I don’t go to the doctor very often, and I seem to have moved around a lot, so I can’t really remember my medical history. I know that I have never been seriously ill, I’ve never been hospitalized, I have never broken any bones, and I’ve never had any surgeries. I am waiting for the anvil to fall out of the sky.

I also don’t remember the last time I had any vaccinations or immunizations. And if you take my healthy, charmed life into consideration, getting a simple shot is powerfully frightening. I have a child’s fright at getting a shot or having blood drawn. When they learned I probably haven’t been vaccinated since high school, they weren’t going to let me leave without one. Goddamnit! I’d rather just take the tetanus or the rabies, please!

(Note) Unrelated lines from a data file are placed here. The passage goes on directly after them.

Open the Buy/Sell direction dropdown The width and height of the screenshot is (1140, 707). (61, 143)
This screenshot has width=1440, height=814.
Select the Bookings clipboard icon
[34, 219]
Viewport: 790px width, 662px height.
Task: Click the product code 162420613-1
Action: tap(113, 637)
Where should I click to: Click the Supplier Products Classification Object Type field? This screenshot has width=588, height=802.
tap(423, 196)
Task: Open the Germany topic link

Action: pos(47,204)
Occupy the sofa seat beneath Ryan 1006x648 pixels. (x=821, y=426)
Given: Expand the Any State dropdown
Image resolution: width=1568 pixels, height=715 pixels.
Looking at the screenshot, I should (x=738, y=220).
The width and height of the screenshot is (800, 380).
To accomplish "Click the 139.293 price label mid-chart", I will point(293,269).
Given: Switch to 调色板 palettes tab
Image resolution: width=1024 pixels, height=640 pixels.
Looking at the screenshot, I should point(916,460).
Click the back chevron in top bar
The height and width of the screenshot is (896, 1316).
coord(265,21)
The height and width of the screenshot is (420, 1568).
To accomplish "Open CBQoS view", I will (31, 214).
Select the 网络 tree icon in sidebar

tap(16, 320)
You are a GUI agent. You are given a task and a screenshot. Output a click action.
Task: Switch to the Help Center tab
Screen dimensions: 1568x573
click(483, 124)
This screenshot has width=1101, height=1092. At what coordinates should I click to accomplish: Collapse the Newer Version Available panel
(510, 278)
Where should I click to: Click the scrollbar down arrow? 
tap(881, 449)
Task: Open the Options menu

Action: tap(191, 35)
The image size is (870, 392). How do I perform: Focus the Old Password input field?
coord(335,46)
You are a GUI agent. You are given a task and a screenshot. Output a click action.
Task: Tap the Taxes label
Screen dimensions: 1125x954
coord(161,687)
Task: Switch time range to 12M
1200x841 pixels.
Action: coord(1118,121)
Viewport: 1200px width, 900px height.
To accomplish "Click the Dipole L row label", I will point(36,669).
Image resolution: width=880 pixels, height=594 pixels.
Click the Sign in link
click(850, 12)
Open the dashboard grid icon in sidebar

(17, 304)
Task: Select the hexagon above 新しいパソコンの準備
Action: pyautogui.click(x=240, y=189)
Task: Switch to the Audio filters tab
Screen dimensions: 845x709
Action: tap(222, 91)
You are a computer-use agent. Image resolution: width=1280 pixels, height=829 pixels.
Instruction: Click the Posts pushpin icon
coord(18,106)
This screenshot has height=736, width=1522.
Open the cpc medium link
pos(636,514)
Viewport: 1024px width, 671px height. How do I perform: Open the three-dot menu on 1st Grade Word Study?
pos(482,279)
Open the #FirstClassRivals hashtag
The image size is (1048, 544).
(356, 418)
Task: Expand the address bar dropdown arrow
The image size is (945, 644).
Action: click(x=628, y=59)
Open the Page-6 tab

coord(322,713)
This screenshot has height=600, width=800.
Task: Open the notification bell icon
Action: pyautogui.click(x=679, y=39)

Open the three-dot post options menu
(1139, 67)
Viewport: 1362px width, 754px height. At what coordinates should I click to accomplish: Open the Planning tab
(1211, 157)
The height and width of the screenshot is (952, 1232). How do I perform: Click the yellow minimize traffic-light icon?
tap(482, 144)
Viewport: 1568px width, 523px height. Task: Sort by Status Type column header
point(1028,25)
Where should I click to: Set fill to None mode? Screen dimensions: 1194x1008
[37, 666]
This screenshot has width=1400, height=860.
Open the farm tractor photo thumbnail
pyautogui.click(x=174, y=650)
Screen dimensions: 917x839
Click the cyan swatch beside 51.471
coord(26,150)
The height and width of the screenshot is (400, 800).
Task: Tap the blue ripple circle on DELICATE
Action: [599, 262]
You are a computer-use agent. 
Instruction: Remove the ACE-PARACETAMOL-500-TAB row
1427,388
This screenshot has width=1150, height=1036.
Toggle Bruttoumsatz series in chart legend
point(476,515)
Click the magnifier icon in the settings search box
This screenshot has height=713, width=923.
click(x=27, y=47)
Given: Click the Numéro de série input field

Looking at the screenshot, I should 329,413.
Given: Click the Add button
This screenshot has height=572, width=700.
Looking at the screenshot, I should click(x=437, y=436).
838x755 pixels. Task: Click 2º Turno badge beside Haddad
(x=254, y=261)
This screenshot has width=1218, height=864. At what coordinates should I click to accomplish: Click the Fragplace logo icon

So I’m sitting there, in the damned assless gown, and I know I’m about to get a “lady exam,” but it’s the fricken shot that made me sweat. A nurse came in and said while the doctor was getting my exam ready, she was going to give me my vaccination. I was all, um, yeah, okay, but no. “I’m totally freaked out by needles,” I said to her.

“I am quite sure you’ll be fine,” the nurse said blandly. Even the smell of rubbing alcohol on my arm makes me queasy. I have 20 years of anxiety built up, remembering how much that vaccination shot HURT in my skinny little noodle arm. Now I have big, fat, sausage arms, and it’s still going to hurt! Bee sting! Gun shot! Like my arm is being ripped off!

And, wait? It’s done? A tiny prick and it’s over? She advised me that my whole arm is going to be sore later, and to take some Tylenol. Well, shit. I’m not worried about being sore. This vaccination wasn’t nearly as bad as the shots in high school.

We do the rest of the lady business. And then because I’m an idiot, and I remember that my cholesterol was high last time I had it checked, they want to draw blood. Gah. The doctor’s office is a a fricken house of horrors!

I got to work later, and heard stories about how sore people were after a vaccination. “My arm was sore for a week!” “I couldn’t move my whole shoulder!” Great. I took some pain reliever and sure enough, by the end of the day, my arm was hot and achy.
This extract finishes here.